しかし昨年ある住宅会社が「当社のデザインに酷似している」として別な会社の
造った家を告訴して、なんとそれが認められ勝利したのでした。
その流れは昨年4月に意匠法改正がなされたことによります。
お客様はチラシやHPでデザインのいい家を見て、工事を依頼する住宅会社に
「あの家のデザインに似せた家をつくってもらいたい」と注文することが多々ありました。
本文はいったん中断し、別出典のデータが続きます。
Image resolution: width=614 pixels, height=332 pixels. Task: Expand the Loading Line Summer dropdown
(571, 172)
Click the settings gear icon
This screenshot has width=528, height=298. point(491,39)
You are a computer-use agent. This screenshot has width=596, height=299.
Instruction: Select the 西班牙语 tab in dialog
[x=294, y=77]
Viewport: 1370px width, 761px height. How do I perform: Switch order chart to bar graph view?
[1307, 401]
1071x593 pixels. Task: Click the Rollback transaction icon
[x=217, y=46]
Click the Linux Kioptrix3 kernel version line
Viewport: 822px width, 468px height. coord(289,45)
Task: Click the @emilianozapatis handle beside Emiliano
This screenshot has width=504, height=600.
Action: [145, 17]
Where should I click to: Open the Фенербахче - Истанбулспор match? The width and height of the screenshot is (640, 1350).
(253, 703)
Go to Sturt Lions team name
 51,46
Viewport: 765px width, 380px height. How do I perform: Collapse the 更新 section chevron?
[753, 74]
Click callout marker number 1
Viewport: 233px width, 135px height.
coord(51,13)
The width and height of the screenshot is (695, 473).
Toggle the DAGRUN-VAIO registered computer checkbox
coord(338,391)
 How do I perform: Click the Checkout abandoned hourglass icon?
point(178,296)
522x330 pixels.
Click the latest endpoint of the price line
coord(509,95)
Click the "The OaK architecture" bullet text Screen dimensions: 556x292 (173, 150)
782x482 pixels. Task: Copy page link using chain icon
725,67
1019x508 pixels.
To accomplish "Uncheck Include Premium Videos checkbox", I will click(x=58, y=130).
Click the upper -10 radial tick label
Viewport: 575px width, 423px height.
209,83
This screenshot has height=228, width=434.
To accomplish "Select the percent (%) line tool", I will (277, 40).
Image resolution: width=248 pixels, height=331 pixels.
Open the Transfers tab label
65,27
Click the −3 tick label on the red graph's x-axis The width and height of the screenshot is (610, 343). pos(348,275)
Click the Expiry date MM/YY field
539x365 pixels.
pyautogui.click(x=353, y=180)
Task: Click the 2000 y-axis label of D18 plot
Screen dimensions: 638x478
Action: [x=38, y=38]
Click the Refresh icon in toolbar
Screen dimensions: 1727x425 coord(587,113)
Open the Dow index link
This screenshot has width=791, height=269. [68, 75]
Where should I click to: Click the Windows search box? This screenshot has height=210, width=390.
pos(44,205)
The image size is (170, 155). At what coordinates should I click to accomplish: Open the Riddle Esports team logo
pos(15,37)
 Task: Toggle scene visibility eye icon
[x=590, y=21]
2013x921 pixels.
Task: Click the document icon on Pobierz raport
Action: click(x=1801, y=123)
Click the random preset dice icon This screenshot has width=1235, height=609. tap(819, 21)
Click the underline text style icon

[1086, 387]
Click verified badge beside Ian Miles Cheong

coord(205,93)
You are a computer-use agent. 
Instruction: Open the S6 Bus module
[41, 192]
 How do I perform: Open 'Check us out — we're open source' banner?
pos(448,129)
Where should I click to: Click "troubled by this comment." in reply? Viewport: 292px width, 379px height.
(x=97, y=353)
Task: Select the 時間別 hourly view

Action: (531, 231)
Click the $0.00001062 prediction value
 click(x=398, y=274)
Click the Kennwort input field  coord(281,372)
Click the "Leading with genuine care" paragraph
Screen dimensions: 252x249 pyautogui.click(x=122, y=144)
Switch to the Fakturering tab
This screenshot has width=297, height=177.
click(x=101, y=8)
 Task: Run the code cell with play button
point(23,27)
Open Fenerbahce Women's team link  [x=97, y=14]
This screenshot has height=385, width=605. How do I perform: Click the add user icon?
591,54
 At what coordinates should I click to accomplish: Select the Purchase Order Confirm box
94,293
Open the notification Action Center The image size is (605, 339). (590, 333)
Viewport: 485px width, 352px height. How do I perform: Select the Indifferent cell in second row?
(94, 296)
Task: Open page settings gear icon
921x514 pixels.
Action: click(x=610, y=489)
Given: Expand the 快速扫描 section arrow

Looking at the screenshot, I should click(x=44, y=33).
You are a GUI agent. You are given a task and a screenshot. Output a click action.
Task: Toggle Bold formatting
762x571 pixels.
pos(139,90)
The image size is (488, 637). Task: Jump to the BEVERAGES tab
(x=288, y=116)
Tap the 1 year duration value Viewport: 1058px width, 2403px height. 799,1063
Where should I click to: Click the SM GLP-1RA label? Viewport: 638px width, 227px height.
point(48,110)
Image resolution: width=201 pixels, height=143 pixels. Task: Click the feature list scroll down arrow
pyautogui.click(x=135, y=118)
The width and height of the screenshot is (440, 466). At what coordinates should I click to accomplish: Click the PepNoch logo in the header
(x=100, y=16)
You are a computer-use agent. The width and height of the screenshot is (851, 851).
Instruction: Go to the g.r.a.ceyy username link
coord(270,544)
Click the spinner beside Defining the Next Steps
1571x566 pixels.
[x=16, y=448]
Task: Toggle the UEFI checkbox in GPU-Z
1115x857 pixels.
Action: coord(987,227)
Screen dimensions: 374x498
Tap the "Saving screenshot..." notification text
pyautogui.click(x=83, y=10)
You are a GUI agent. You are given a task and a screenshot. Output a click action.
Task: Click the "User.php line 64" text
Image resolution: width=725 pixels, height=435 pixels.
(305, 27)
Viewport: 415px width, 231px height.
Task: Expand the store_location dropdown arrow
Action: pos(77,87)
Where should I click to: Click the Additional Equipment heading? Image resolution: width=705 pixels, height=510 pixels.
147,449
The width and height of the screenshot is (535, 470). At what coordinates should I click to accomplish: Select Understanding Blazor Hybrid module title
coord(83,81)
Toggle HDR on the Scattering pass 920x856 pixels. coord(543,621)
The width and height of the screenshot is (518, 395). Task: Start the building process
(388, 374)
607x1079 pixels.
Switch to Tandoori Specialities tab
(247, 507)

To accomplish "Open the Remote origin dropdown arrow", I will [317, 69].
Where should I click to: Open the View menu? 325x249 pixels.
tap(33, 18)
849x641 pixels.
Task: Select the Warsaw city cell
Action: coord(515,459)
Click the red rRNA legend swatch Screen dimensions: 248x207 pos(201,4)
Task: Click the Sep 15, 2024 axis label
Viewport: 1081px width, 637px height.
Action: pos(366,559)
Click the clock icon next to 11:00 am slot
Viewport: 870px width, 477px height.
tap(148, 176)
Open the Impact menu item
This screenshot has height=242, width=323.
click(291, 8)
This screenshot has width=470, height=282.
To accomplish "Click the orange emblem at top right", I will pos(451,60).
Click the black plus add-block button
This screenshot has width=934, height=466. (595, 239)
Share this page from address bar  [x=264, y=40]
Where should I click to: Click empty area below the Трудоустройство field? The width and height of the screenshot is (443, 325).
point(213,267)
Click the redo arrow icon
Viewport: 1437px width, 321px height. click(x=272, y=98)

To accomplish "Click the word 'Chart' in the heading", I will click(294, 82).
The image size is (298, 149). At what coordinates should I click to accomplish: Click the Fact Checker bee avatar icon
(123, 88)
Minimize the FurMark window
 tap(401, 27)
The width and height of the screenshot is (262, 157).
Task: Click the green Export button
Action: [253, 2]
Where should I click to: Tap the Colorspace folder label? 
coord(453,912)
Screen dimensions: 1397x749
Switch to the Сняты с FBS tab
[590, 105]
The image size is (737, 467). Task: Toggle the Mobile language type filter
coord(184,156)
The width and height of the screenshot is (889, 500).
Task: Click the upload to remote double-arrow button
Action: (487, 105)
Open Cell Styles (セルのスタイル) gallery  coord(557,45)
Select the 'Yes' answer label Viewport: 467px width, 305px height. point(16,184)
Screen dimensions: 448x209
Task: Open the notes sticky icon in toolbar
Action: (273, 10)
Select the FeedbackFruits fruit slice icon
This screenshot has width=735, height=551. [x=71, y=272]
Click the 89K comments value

住宅会社もさして問題とは思わず、他社の住宅デザインをまねた設計により家造りを
してきたのです。
暗黙の了解であった、他社のデザインをまねて造ることが今法的に問題があると
されたのです。自社のHPやパンフレットに載せる住宅作品は、身に覚えが
ある方は、軽はずみな販促活動はできなくなりました。
「こんな法律が通ったら家など造れなくなる」と言う方もいますが、既に意匠法は成立
してしまっています。意匠登録は、某大手積〇イハウスが沢山の意匠登録を
行っているようです。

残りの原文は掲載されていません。